7 Após a veiculação deste artigo na internet, em 27/05/2017, chegou ao conhecimento deste autor, por decorrência de diálogos em grupos de Whatsapp, que o jurista Jaldemiro Rodrigues de Ataíde Júnior achou muito similar o tema tratado neste artigo e no trabalho por ele desenvolvido denominado “O princípio da inércia argumentativa diante de um sistema de precedentes em formação no direito brasileiro” (detalhes de referência em nota de rodapé anterior). Tomando conhecimento do ocorrido e lendo o referido articulado, constata-se que, de fato, os temas tratados são similares. Trata-se, no entanto, de mera coincidência. A fim de prestigiar o referido doutrinador - cujo estudo, inclusive, é muito bom - resolveu-se acrescentar, em 01/06/2017, ao original deste artigo, uma citação, ainda que breve, ao seu trabalho. Destaque-se que o enfoque analítico (hipótese por hipótese) da litigância de má-fé, afora outros aprofundamentos e peculiaridades, é algo que, até aonde se saiba, somente foi realizado no presente escrito. Ademais, as ideias em torno de ônus argumentativo da parte decorrem da lógica do sistema de precedentes e, além disso, o raciocínio formulado pode ser desenvolvido a partir de uma base acadêmica em Teoria da Argumentação. Somado a isso, temos o artigo, especificado em nota de rodapé anterior, de Machado (2015), o qual também aborda a questão da argumentação. Pontua-se, ainda, que não se concorda com a nomenclatura “Princípio da Inércia Argumentativa”, uma vez que apresenta conotação genérica que não gera uma rápida e fácil associação com a discussão envolvendo o Sistema de Precedentes pátrio. Considera-se o nome “Princípio da Inércia Jurisprudencial” mais preciso em relação ao tema tratado, ressaltando-se, ainda, que, em pesquisa realizada no Google antes da publicação deste artigo na internet, foi constatado que o nome era até então “inédito”.
8 O cenário delineado poderá implicar também na improcedência liminar do pedido ou na concessão de tutela de evidência, a depender do caso.
9 NEVES, Daniel Amorim Assumpção. Novo Código de Processo Civil Comentado.
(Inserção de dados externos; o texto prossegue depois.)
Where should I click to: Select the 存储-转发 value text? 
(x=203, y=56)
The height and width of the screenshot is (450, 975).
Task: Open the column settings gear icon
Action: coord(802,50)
Salvador: Juspodivm, 2016, p. 12.
10 Ibidem, p. 122.
11 Ibidem, p. 122.
12 Ibidem, p. 122.
13 Ibidem, p. 122-123.
14 A própria lei, certamente inspirada em vetores constitucionais, mitiga a necessidade de o contraditório ser sempre prévio, conforme, exemplificativamente, artigos 9º, parágrafo único, 332, §1º, e 487, parágrafo único, CPC. Em síntese, podemos cogitar, com base principalmente na lógica decorrente da possibilidade de improcedência liminar do pedido por prescrição ou decadência sem prévio contraditório, que este pode ser diferido sempre que a inviabilidade da tese seja manifesta e exista um meio próprio capaz de reverter/corrigir com baixa onerosidade, facilidade e agilidade eventual equívoco do julgador (o que ocorre, por exemplo, quando cabível recurso imediato com efeito regressivo – que é aquele cuja interposição possibilita a reconsideração da decisão tomada pelo próprio órgão prolator da decisão impugnada - contra o pronunciamento judicial).
15 Cita-se um exemplo. No Direito do Trabalho todos sabem que, até pouco tempo, a responsabilidade do tomador de serviços em uma terceirização era consolidada essencialmente por meio da Súmula 331 do Tribunal Superior do Trabalho. Mesmo assim, alguns litigantes insistiam em sustentar teses vazias que sequer levavam em conta o referido verbete (consolidado e amplamente publicizado há anos e, em algumas trechos, há décadas). Tal postura, grotesca, autorizaria a condenação em litigância de má-fé, mesmo nos casos de decisão com contraditório diferido.